Sobre as normas de modificação de competência, é correto afirmar que:
- A)o foro contratual não obriga os herdeiros e sucessores das partes;
Errada, porque a cláusula de eleição de foro obriga também herdeiros e sucessores, salvo situações excepcionais de ineficácia ou nulidade.
- B)as partes podem modificar a competência em razão do valor, da matéria e do território, elegendo o foro consensualmente;
Errada, porque as partes não podem modificar competência em razão da matéria ou da função, e a eleição consensual de foro só alcança a competência territorial, nos limites do CPC.
- C)a abusividade da cláusula de eleição de foro poderá ser alegada pelo réu a qualquer tempo, uma vez que se trata de matéria de ordem pública;
Errada, porque a abusividade da cláusula de eleição de foro não é matéria de ordem pública a ser alegada a qualquer tempo pelo réu, já que o CPC disciplina momento e forma específicos para essa arguição.
- D)a reunião das ações ajuizadas em separado far-se-á no juízo prevento, mas não serão decididas simultaneamente, salvo em caso de questão prejudicial;
Errada, porque as ações reunidas em razão de conexão devem ser julgadas simultaneamente no juízo prevento, salvo hipóteses legais de não reunião, e não apenas quando houver questão prejudicial.

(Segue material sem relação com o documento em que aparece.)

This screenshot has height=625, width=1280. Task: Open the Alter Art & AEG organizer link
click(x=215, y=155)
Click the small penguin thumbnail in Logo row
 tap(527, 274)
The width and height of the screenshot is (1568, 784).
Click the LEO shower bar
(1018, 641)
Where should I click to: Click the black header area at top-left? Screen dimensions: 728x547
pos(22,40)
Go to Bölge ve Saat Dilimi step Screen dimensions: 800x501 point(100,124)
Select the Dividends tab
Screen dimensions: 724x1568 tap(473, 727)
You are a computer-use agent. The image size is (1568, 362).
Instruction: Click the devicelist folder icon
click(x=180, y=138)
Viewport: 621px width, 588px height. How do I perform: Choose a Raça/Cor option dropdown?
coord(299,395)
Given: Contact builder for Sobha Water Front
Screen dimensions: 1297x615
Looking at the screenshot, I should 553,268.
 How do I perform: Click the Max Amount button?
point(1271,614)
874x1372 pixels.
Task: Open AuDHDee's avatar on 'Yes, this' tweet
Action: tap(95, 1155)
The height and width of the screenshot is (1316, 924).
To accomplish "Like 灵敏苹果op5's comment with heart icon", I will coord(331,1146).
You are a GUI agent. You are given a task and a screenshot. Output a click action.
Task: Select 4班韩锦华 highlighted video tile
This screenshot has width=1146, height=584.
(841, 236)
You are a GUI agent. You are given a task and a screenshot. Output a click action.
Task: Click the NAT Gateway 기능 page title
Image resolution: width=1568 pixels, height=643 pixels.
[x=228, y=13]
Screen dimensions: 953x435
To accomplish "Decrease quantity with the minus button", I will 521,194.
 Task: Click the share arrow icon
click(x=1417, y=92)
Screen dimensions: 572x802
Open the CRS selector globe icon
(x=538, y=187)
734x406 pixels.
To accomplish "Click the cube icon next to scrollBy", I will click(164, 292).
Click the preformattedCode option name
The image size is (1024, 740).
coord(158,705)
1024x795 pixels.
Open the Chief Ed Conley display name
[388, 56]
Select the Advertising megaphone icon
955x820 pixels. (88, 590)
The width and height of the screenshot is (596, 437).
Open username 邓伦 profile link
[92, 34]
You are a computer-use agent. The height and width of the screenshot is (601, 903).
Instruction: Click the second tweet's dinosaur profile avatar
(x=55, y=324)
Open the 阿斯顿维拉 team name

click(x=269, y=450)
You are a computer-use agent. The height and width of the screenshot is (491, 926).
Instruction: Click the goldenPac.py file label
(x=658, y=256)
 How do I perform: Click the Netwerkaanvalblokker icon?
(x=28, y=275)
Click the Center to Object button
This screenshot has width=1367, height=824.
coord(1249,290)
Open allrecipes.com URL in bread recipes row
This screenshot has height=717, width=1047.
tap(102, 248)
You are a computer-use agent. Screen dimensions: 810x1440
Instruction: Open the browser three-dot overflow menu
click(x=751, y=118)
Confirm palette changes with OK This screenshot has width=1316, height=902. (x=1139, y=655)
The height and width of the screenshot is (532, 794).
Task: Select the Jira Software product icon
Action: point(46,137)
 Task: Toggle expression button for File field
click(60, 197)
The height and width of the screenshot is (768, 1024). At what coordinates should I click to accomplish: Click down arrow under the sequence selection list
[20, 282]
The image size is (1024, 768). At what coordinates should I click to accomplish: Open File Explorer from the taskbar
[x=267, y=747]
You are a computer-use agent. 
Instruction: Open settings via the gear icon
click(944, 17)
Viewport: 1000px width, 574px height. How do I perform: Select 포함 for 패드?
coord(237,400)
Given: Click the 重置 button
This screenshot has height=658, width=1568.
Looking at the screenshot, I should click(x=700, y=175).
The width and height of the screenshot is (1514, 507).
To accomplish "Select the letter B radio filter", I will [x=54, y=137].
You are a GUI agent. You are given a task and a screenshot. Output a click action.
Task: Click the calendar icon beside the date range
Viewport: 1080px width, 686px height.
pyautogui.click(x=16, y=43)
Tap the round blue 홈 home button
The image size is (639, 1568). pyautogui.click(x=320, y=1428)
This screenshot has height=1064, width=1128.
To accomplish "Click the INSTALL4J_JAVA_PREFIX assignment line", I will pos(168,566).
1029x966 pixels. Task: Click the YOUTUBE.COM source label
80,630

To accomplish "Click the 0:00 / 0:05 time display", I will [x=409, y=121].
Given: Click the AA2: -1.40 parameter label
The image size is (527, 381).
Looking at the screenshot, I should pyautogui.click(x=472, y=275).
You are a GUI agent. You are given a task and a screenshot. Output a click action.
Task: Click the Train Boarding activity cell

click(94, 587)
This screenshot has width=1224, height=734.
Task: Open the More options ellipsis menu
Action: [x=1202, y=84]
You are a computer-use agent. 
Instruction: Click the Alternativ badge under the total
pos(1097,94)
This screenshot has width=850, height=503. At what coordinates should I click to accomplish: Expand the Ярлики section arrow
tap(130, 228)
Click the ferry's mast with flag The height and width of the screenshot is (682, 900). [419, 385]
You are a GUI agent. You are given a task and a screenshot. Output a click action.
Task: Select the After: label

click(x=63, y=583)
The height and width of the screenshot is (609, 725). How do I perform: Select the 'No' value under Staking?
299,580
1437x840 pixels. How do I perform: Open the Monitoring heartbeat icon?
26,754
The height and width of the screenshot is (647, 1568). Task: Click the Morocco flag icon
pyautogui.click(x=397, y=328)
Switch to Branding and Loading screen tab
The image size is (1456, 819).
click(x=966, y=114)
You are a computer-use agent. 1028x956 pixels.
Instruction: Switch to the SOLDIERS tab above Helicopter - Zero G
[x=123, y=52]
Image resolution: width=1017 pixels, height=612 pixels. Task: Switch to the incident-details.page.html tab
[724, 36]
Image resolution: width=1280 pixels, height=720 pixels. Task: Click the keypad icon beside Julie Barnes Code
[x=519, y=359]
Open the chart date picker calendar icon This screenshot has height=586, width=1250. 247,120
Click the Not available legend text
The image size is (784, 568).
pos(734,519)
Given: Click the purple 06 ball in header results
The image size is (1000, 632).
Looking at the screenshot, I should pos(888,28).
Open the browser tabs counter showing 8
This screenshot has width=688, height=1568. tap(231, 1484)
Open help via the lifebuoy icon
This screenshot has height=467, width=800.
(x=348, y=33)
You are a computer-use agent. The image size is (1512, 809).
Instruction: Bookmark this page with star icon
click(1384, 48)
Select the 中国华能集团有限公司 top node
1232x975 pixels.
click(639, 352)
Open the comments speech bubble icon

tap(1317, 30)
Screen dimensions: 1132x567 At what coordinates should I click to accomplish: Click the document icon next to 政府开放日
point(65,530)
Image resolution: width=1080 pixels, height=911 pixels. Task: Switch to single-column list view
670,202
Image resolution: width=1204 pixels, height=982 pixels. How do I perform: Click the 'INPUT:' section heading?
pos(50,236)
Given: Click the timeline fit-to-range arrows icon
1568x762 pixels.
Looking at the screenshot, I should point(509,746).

- E)a cláusula de eleição de foro, se considerada abusiva, pode, até a citação, ser reputada ineficaz de ofício pelo juiz, que determinará a remessa dos autos ao juízo do foro de domicílio do réu.
Certa, porque o CPC permite ao juiz, até a citação, reconhecer de ofício a abusividade da cláusula de eleição de foro e determinar a remessa ao foro do domicílio do réu.
Gabarito: E
As normas de modificação de competência tratam das situações em que a competência, que em regra é fixada pela lei, pode ser alterada por vontade das partes ou por conexão/continência. No CPC, a grande estrela aqui é o foro de eleição: as partes podem escolher o foro para ações relativas a direitos e obrigações, mas essa escolha tem limites, principalmente quando houver abusividade ou dificuldade de defesa do aderente. A lógica é simples: autonomia privada, sim, mas sem transformar o processo em corrida de obstáculos para uma das partes. No caso da cláusula de eleição de foro abusiva, o CPC autoriza controle judicial. Pelo art. 63, parágrafo 3º, o juiz pode reconhecer de ofício a abusividade antes da citação e declarar a ineficácia da cláusula, determinando a remessa dos autos ao foro do domicílio do réu. Depois da citação, essa discussão fica mais restrita, porque a matéria deve ser arguida pelo réu na forma adequada. É por isso que o item E está correto: ele reproduz a disciplina legal com precisão. A cláusula abusiva pode ser afastada de ofício pelo juiz até a citação, e o processo deve seguir no foro do domicílio do réu, evitando surpresa processual e reforçando a proteção contra eleição de foro excessivamente onerosa. Fique atento: nem toda modificação de competência é livre. Competência em razão da matéria e da função, por exemplo, não pode ser alterada por acordo, e o foro contratual não é um cheque em branco. Aqui, a banca explora justamente essa diferença entre o que as partes podem combinar e o que o sistema processual ainda controla.